■ Input records ■
****************

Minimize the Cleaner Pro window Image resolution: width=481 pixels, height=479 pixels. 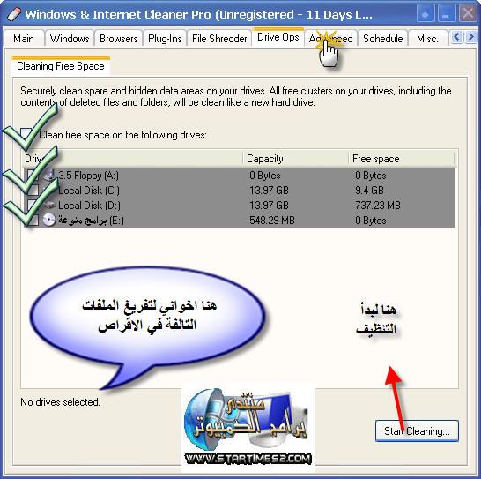pyautogui.click(x=447, y=14)
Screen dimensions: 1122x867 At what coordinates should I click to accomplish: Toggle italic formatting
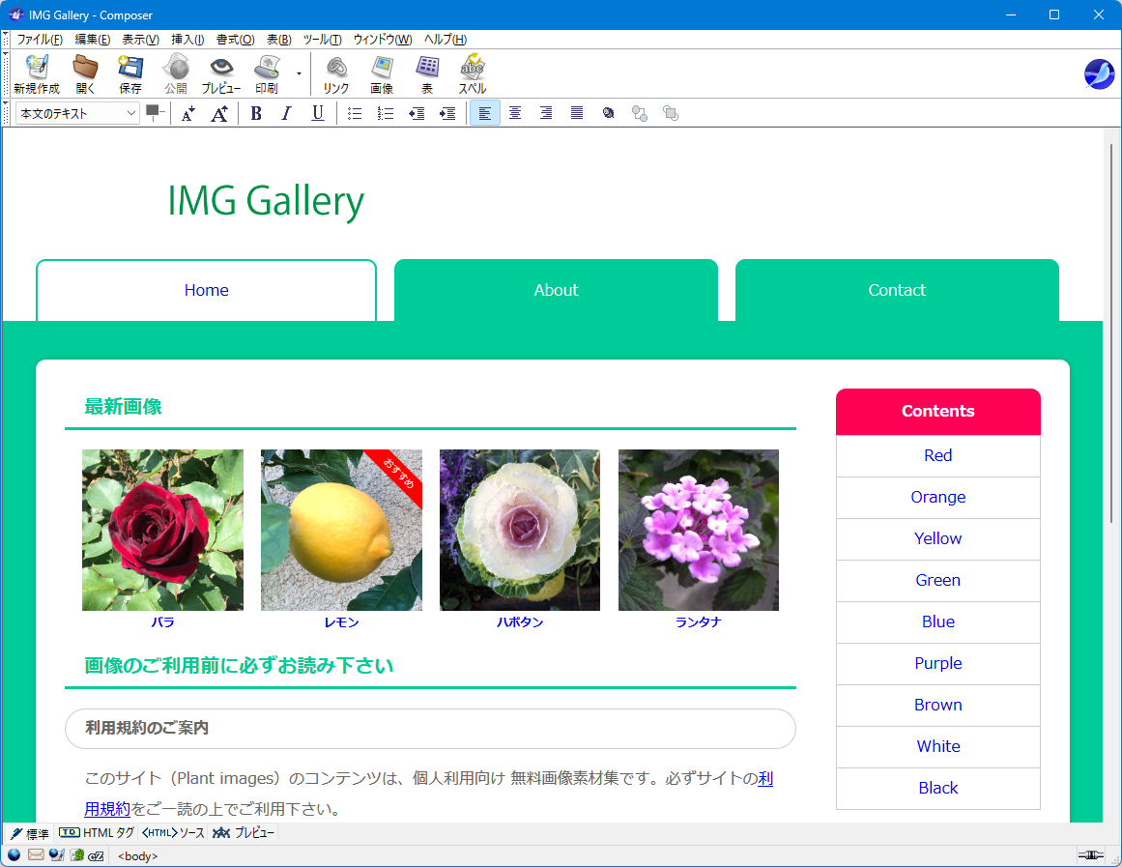[286, 113]
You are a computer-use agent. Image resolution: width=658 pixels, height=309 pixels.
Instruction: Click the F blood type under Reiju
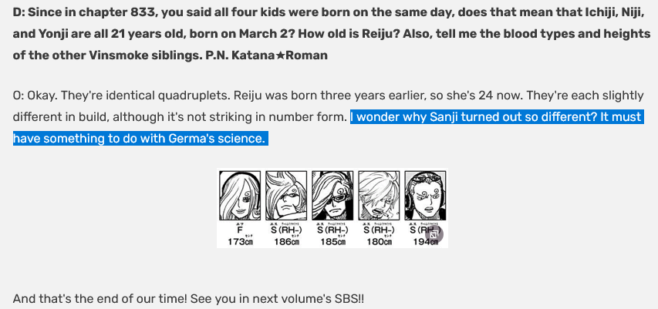pyautogui.click(x=240, y=230)
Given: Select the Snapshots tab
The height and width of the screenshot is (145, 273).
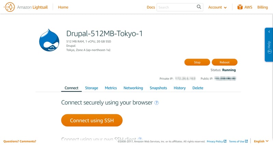Looking at the screenshot, I should pyautogui.click(x=158, y=88).
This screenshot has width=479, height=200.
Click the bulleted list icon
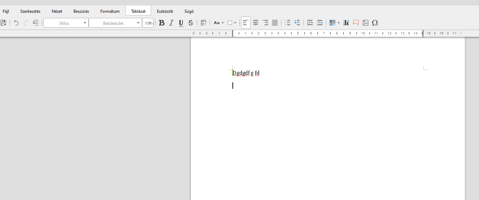point(288,23)
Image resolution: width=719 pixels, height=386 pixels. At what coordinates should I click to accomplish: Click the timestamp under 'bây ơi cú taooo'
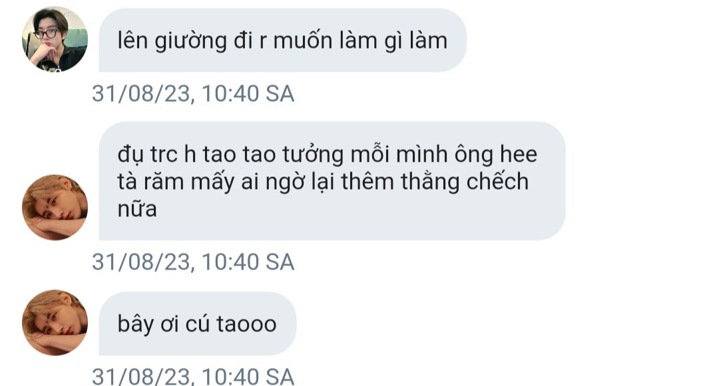(x=193, y=377)
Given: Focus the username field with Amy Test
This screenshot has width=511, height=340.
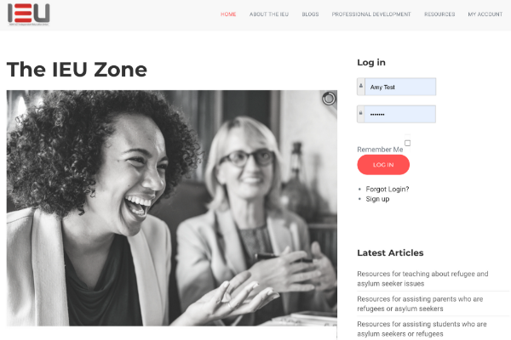Looking at the screenshot, I should 400,87.
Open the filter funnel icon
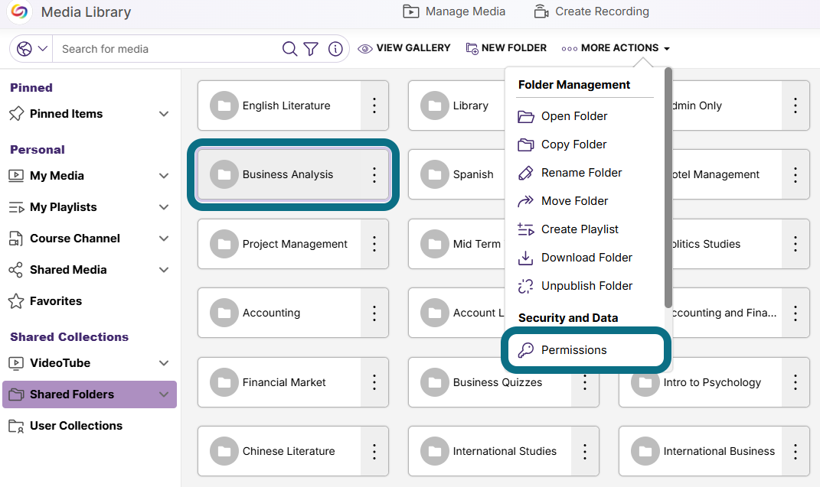Screen dimensions: 820x487 click(x=311, y=48)

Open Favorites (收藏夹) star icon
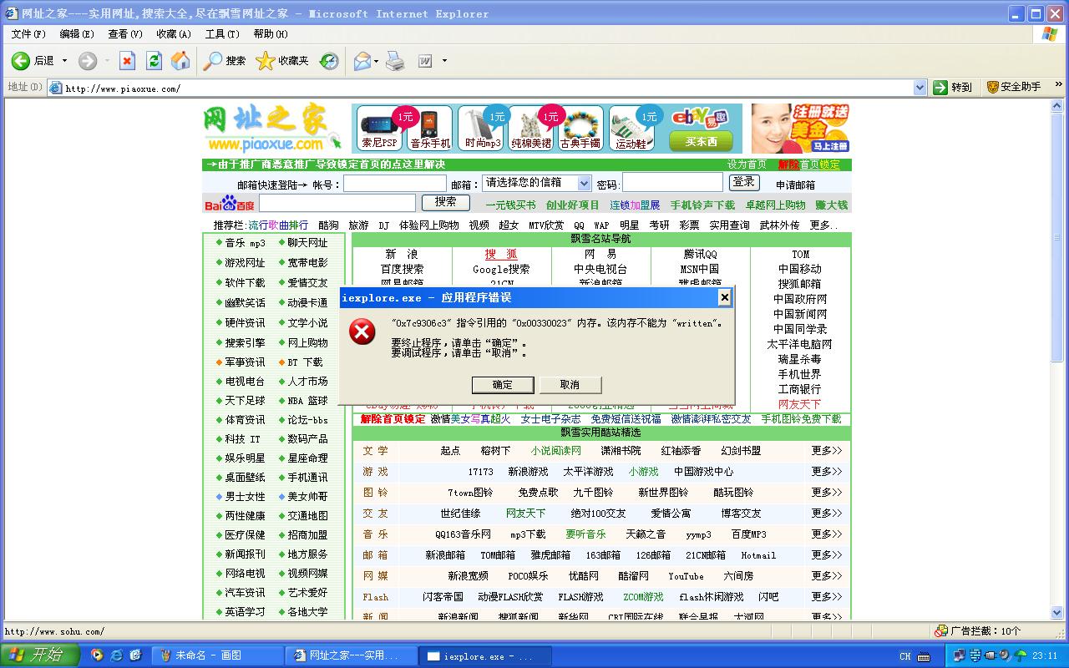click(x=265, y=61)
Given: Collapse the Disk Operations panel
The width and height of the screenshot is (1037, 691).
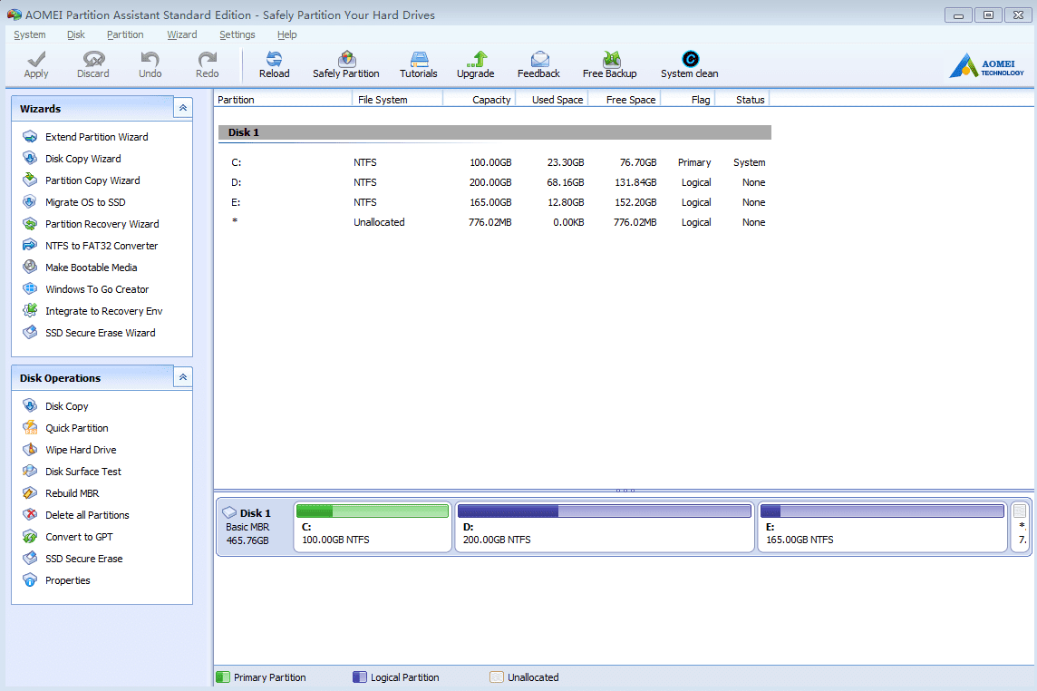Looking at the screenshot, I should point(183,377).
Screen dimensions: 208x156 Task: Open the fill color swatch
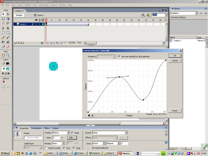(x=8, y=69)

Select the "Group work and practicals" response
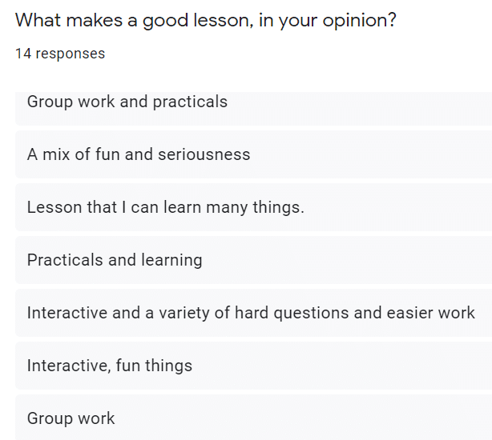[x=127, y=102]
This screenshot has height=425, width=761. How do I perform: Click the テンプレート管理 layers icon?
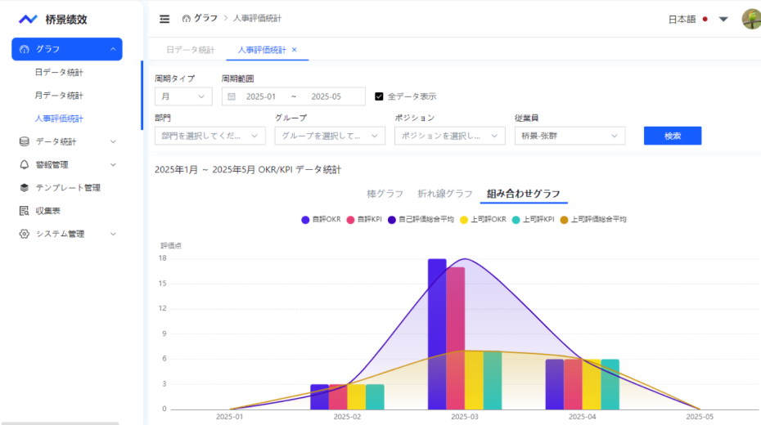(24, 187)
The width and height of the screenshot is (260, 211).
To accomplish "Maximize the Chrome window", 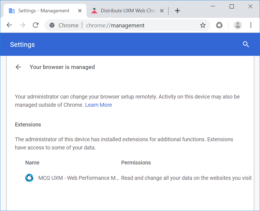I will [232, 7].

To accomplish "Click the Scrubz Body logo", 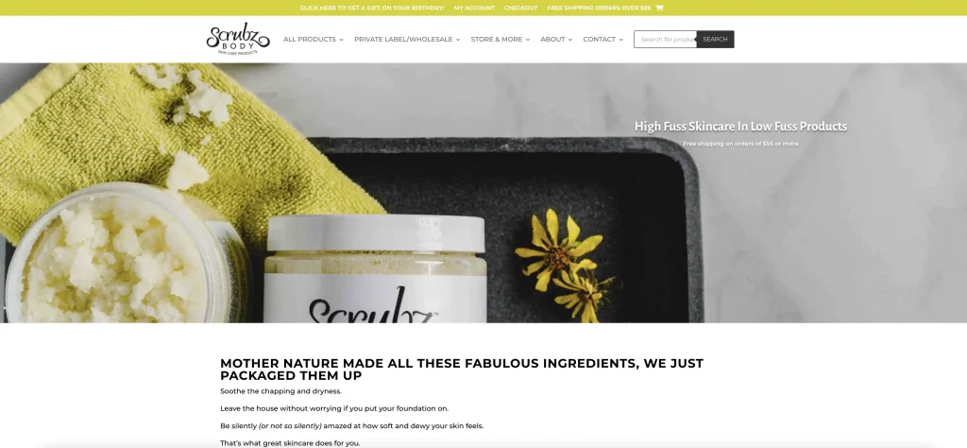I will coord(238,39).
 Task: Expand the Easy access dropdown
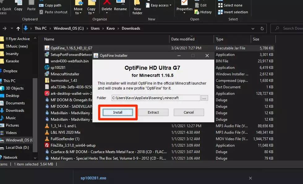pos(161,5)
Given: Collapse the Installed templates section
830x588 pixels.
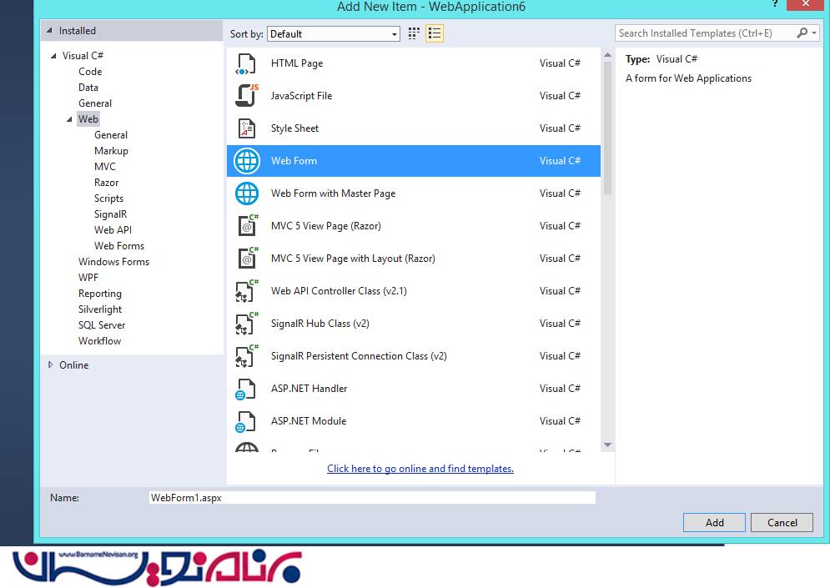Looking at the screenshot, I should tap(49, 31).
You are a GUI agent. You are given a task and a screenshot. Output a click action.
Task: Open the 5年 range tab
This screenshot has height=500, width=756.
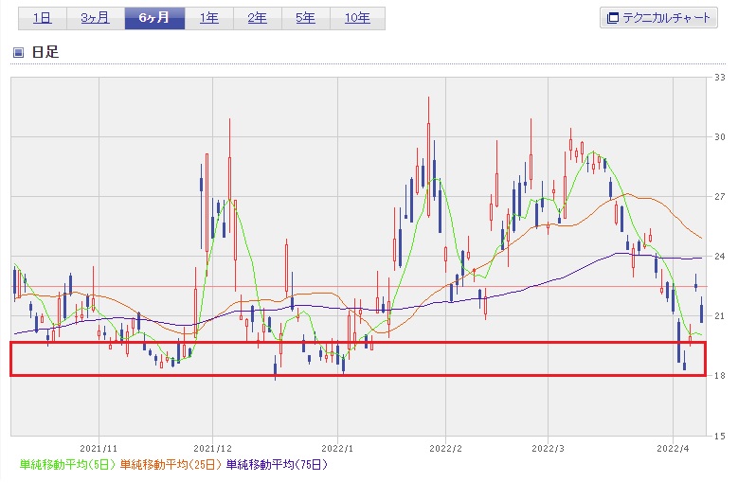coord(305,18)

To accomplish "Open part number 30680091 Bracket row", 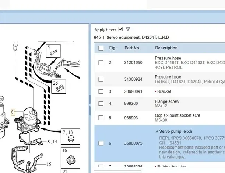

****************

Where in the records does the string "agent" appear? Copy every line that has it.

■ Answer section ■
You are a computer-use agent. Image resolution: width=658 pixels, height=309 pixels.
You are a GUI agent. You are given a task and a screenshot. Output a click action.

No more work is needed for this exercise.